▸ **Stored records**
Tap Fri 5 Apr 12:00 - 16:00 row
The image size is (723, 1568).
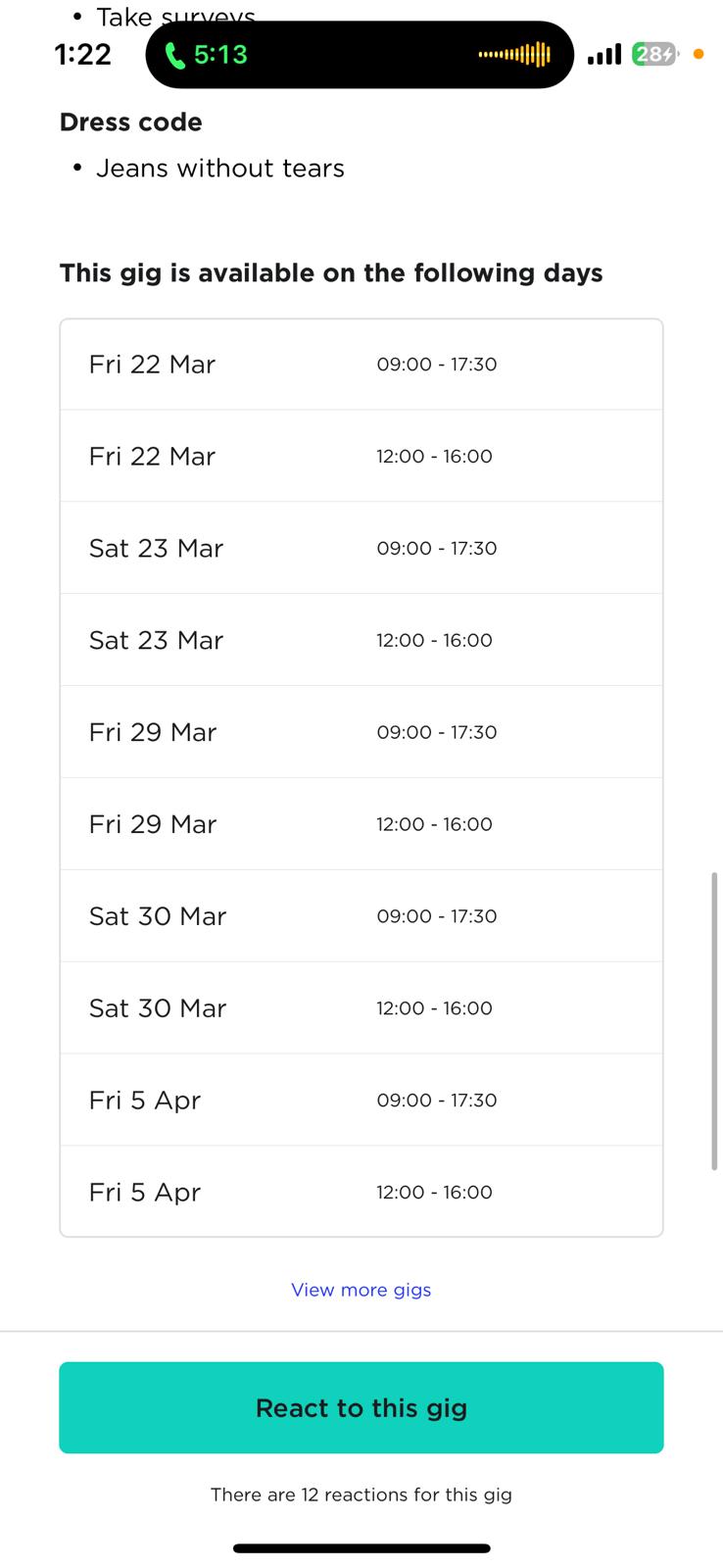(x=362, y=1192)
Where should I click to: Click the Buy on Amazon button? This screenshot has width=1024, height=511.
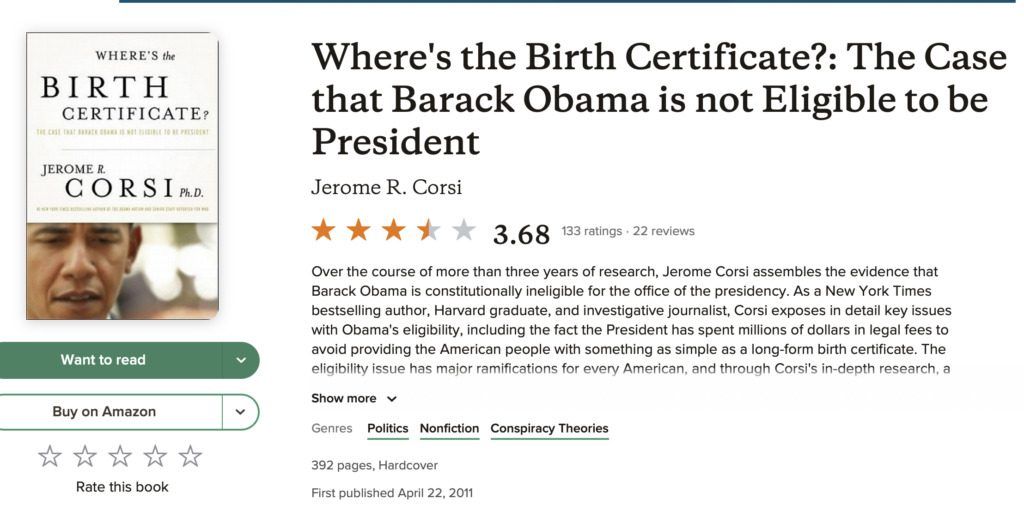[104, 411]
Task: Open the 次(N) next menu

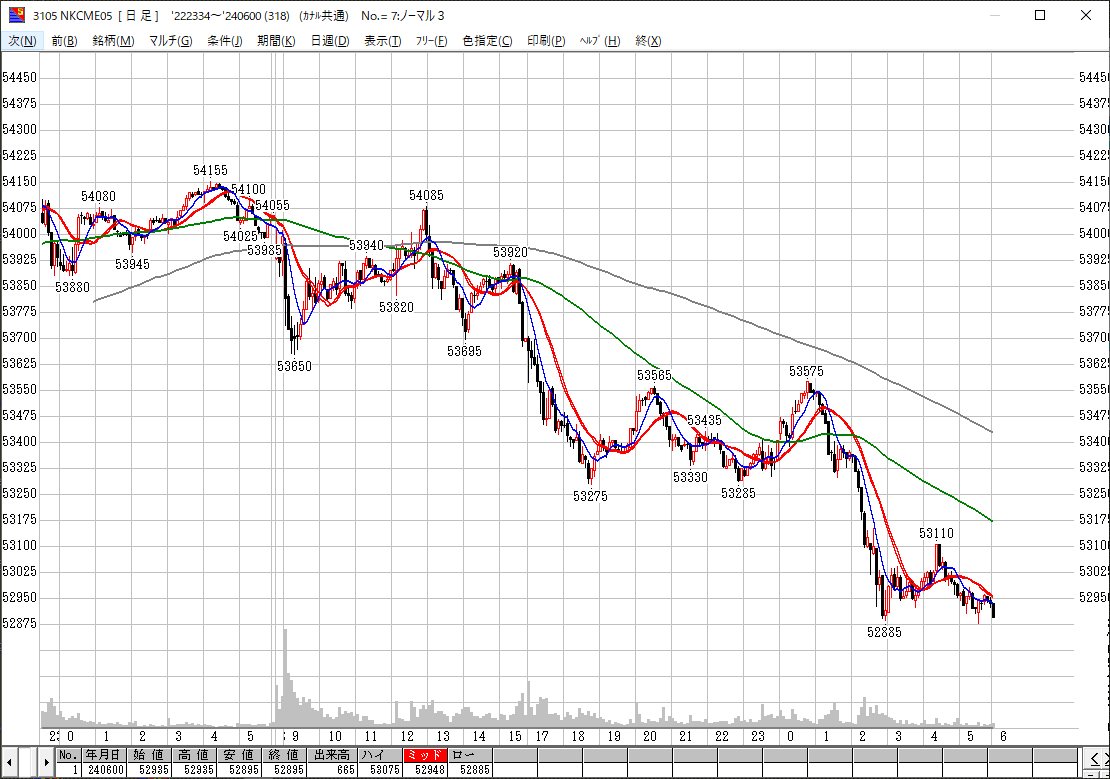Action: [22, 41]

▸ **Exercise**
Each entry is to be returned as it stands, and each picture is to be left out.

▸ **Solution to the problem**
Tap Fri 5 Apr 12:00 - 16:00 row
The image size is (723, 1568).
(x=362, y=1192)
Where should I click to: Click the Buy on Amazon button? This screenshot has width=1024, height=511.
[104, 411]
Task: Open the 次(N) next menu

Action: [22, 41]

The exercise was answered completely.